Cumhuriyet gazetesindeki köşe yazısı ile ise Terkoğlu’nun Akın Gürlek’i sadece FETÖ’ye hedef gösterdiğine ilişkin bir iddianame hazırlandı. Terkoğlu iddianameye konu köşe yazısında gazeteci Barış Pehlivan ile yazdığı “Mahrem” adlı kitaptan geçen S.Ö. adlı 15 yaşındaki bir çocuğa 84 kişi tarafından tecavüz edilmesine dair dosyaya yer vermişti.
Yazıda Fethullah Gülen’in kardeşi S. Gülen’in ve yeğeninin de şüpheli olduğu tecavüz dosyasına dair haberlere eski AKP Milletvekili Celalettin Güvenç’in erişim engeli talebinde bulunduğu, engel kararlarını da dönemin İstanbul 4. Sulh Ceza Hakimi Akın Gürlek’in aldığı anlatıldı.
Akın Gürlek’in mağdur olarak gösterildiği iki iddianamenin birleştirilmesiyle İstanbul 13’üncü Ağır Ceza Mahkemesi’nde 11 duruşma sürecek dava açıldı. Davanın 28 Ağustos 2023 tarihinde görülen 9’uncu celsesinde mütalaasını açıklayan savcı Terkoğlu’nun köşe yazısında ismini vermemesine rağmen Akın Gürlek’i terör örgütlerine hedef gösterdiğini iddia ederek cezalandırılmasını istedi.
‘Bu davalar eleştiri yapılmasın diye açılıyor’
Üç yılı aşkındır süren dava bugün (2 Mayıs 2024) sonuçlandı. İstanbul 13’üncü Ağır Ceza Mahkemesi’ndeki duruşmada esas hakkındaki mütalaaya karşı savunma yapan Barış Terkoğlu yargı mensuplarının da vatandaş olduğunu, yaptıkları eylemler, aldıkları kararlar nedeniyle eleştirilebileceğini söyledi. “Onlara ayrı bir koruma zırhı Anayasa’ya aykırıdır” diyen Terkoğlu “Cumhuriyet gazetesindeki yazımda da Akın Gürlek hakimliğin dışına çıkarak siyasi kararlar verdiği için eleştiriliyor. Bu davalar eleştiri yapılmasın diye açılıyor” dedi.

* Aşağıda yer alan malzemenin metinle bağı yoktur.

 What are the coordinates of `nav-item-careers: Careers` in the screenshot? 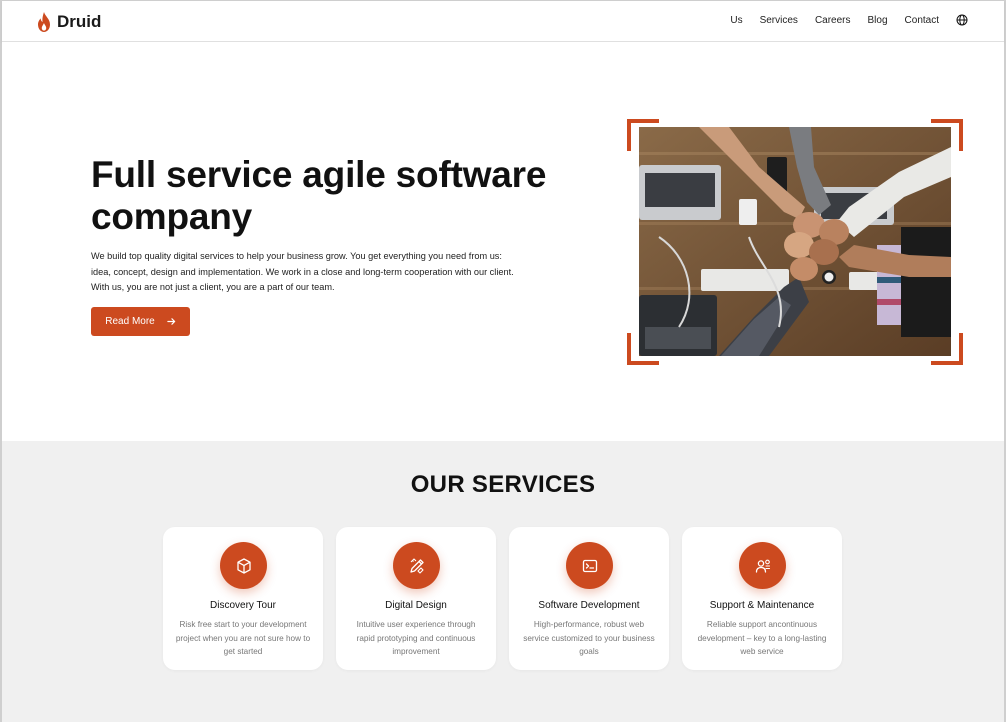 It's located at (833, 20).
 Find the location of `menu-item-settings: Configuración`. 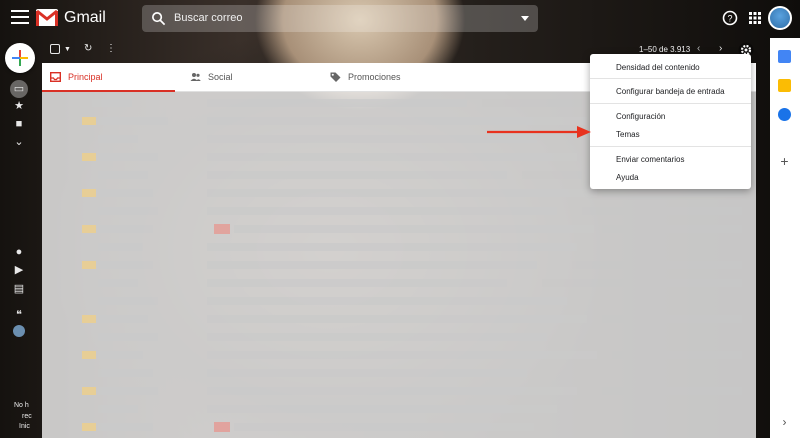

menu-item-settings: Configuración is located at coordinates (640, 116).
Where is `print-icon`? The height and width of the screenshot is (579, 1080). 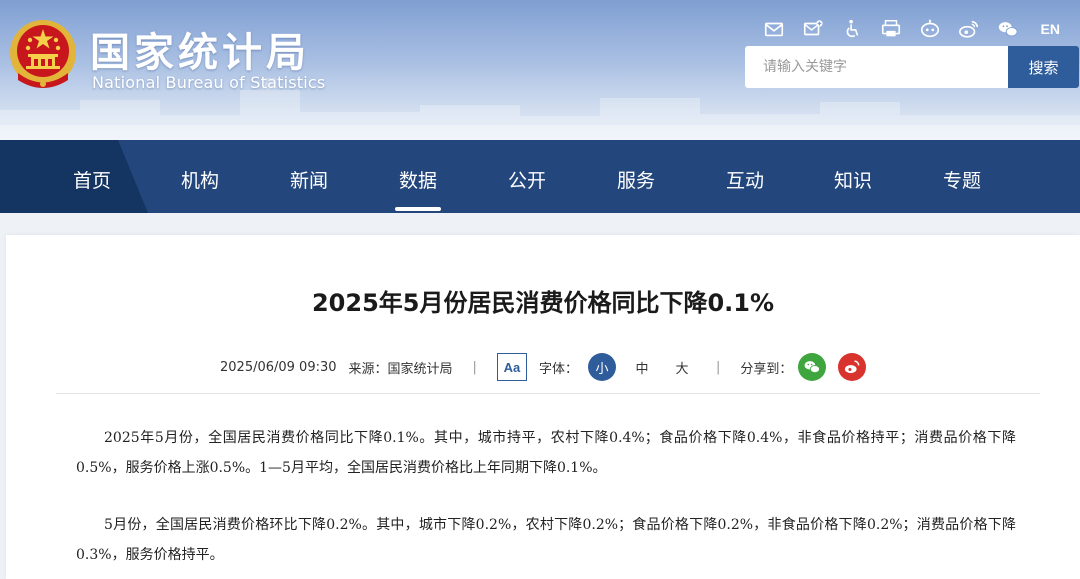
print-icon is located at coordinates (891, 29).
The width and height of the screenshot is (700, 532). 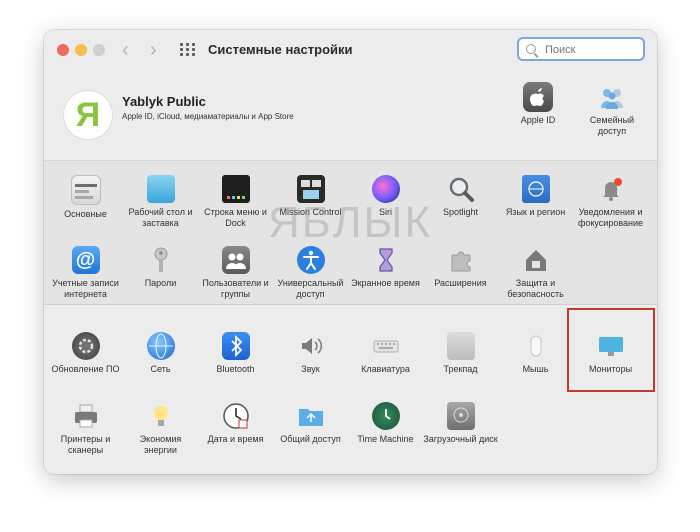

Terkoğlu’nun avukatı Enes Ermaner ve Tugay Topbaş da müvekkillerinin beyanına katılarak beraat talebinde bulundu. Ancak üç üyesi bulunan İstanbul 13’üncü Ağır Ceza Mahkemesi Terkoğlu hakkında “terörle mücadele görev almış kişileri hedef göstermek” suçundan oy birliğiyle iki yıl hapis cezasına hükmetti. Terkoğlu’nun avukatları kararı bir üst mahkemeye (istinafa) taşıyacak.

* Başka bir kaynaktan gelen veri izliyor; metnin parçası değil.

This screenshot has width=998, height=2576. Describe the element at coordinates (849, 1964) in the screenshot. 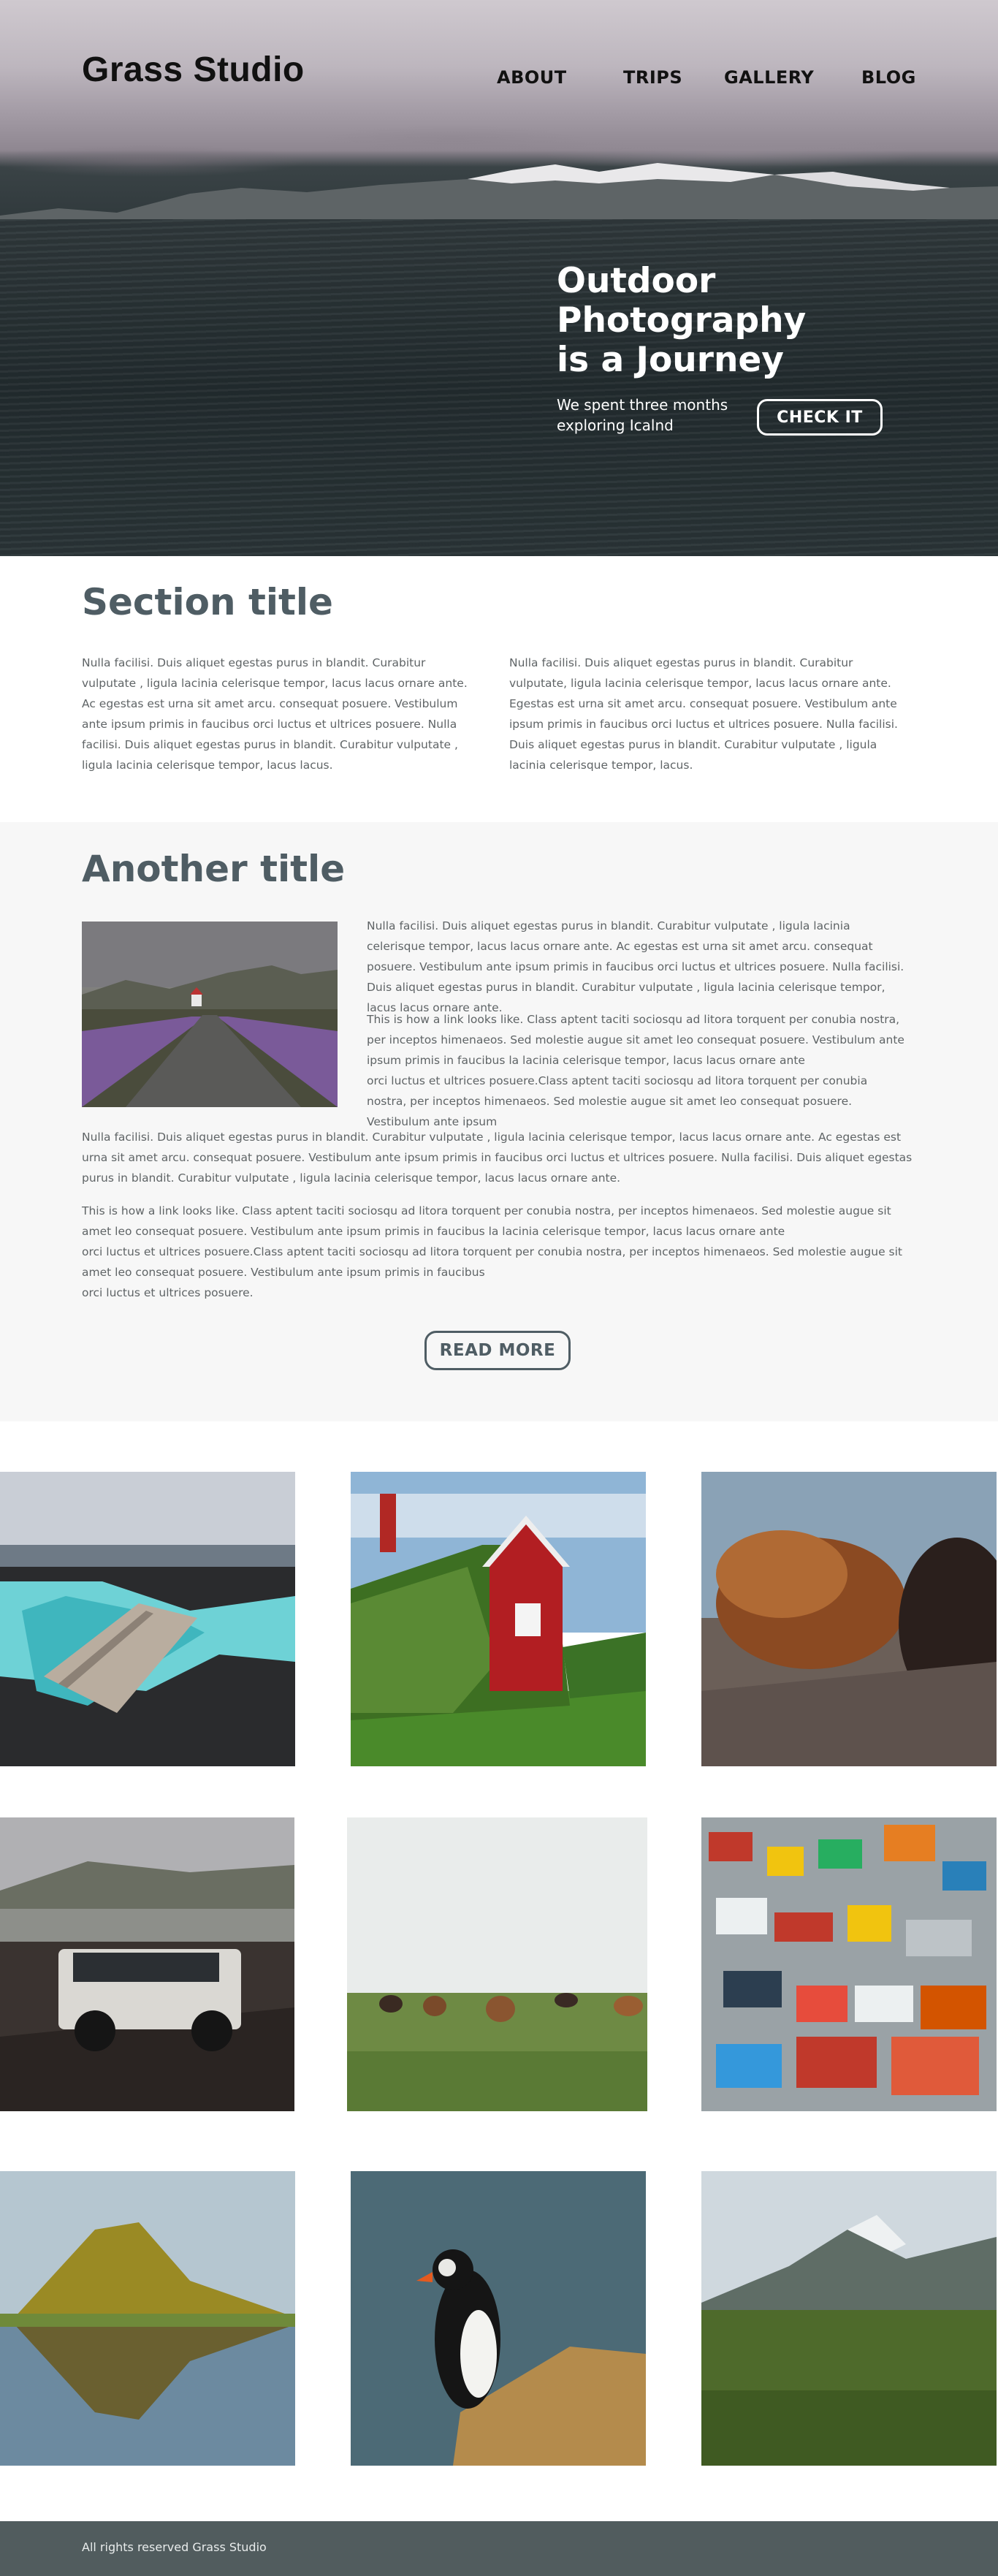

I see `gallery-image-colorful-town` at that location.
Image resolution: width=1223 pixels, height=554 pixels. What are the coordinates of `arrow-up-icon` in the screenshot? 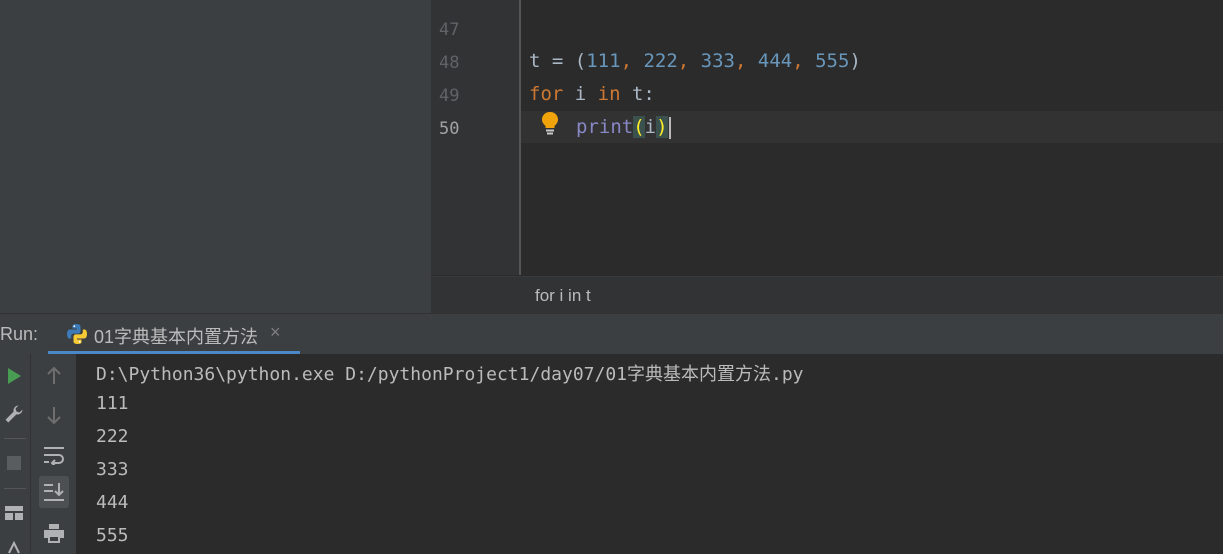 It's located at (54, 375).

Hakimleri ve kararları tartışmalı mahkeme
İstanbul 13’üncü Ağır Ceza Mahkemesi başkanı ve üyeleriyle kamuoyu önünde tartışmaların merkezindeydi. Terkoğlu’na ceza veren mahkemenin başkanı Mesut Özdemir davada mağdur olarak gösterilen Akın Gürlek ile yıllarca yan yan görev yapmıştı.

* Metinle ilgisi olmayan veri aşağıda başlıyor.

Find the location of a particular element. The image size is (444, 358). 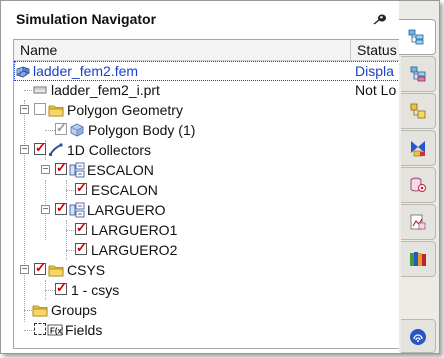

history-icon is located at coordinates (418, 222).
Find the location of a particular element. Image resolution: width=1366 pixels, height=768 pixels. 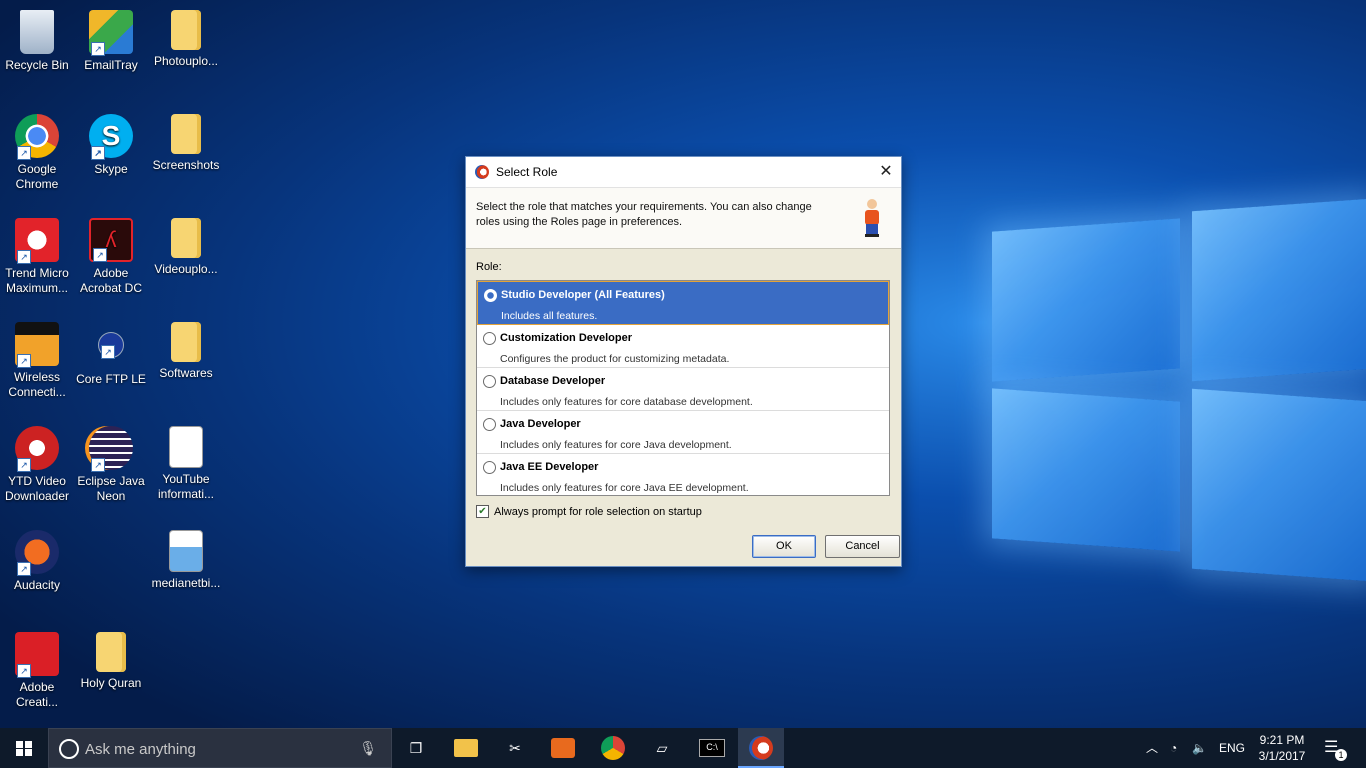

emailtray-icon: ↗ is located at coordinates (111, 33).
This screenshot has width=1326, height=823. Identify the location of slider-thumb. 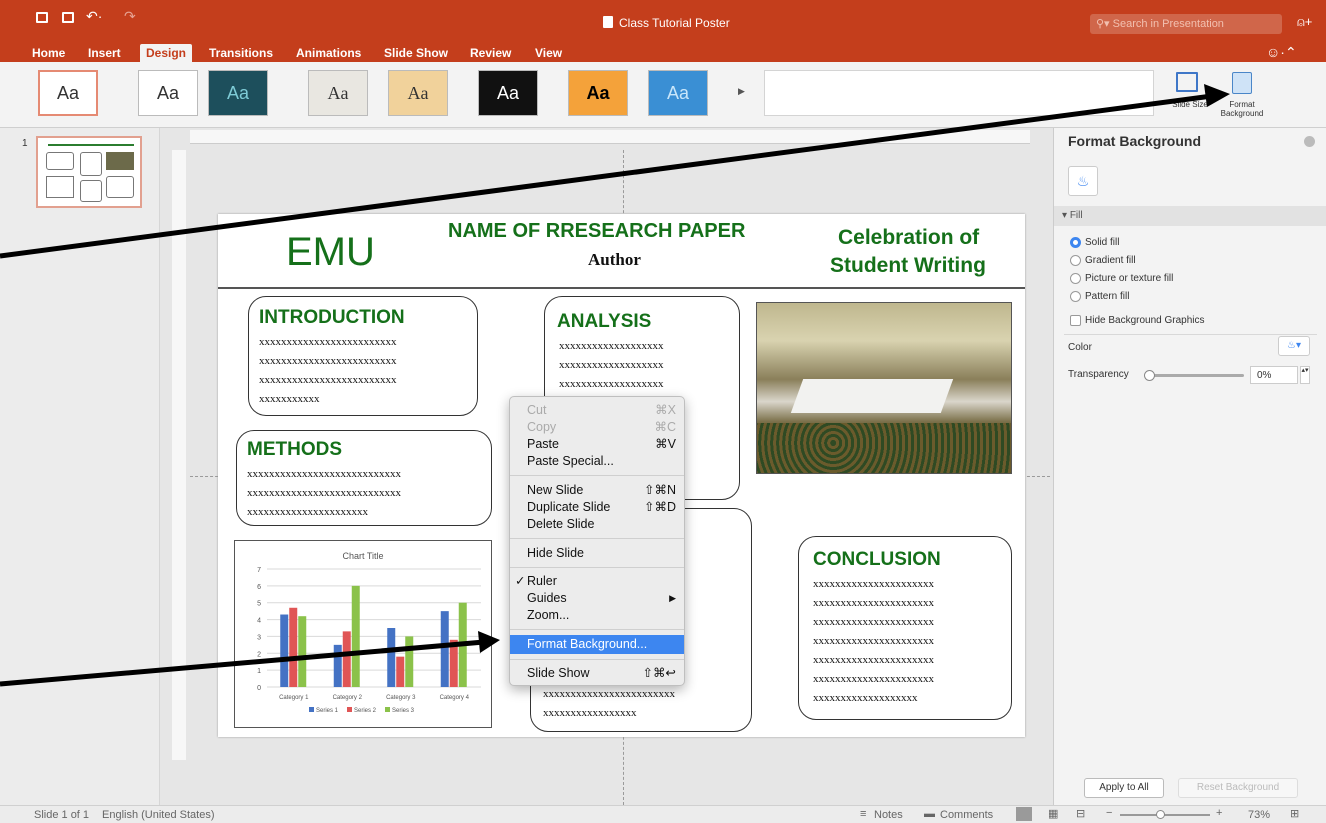
(1150, 376).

Mesut Özdemir geçmişte Akın Gürlek’in başkanı olduğu İstanbul 14’üncü Ağır Ceza Mahkemesi’nin üyesiydi. Gürlek ve Özdemir’in bulunduğu heyet siyasi davalarda tepki çeken kararlara imza attı. Bunlardan biri milletvekilliği ‘MİT TIR’ları’ davasındaki hükümle düşürülen CHP Milletvekili Enis Berberoğlu davasıydı.
‘Yeni Zekeriya Öz’
Dönemin İstanbul 14’üncü Ağır Ceza Mahkemesi AYM’nin 17 Eylül 2020’de Berberoğlu hakkında verdiği hak ihlali kararına uymamıştı. CHP Genel Başkanı Kemal Kılıçdaroğlu bu karar nedeniyle mahkeme başkanın Akın Gürlek’i “Yeni Zekeriya Öz” olarak tanımlamıştı.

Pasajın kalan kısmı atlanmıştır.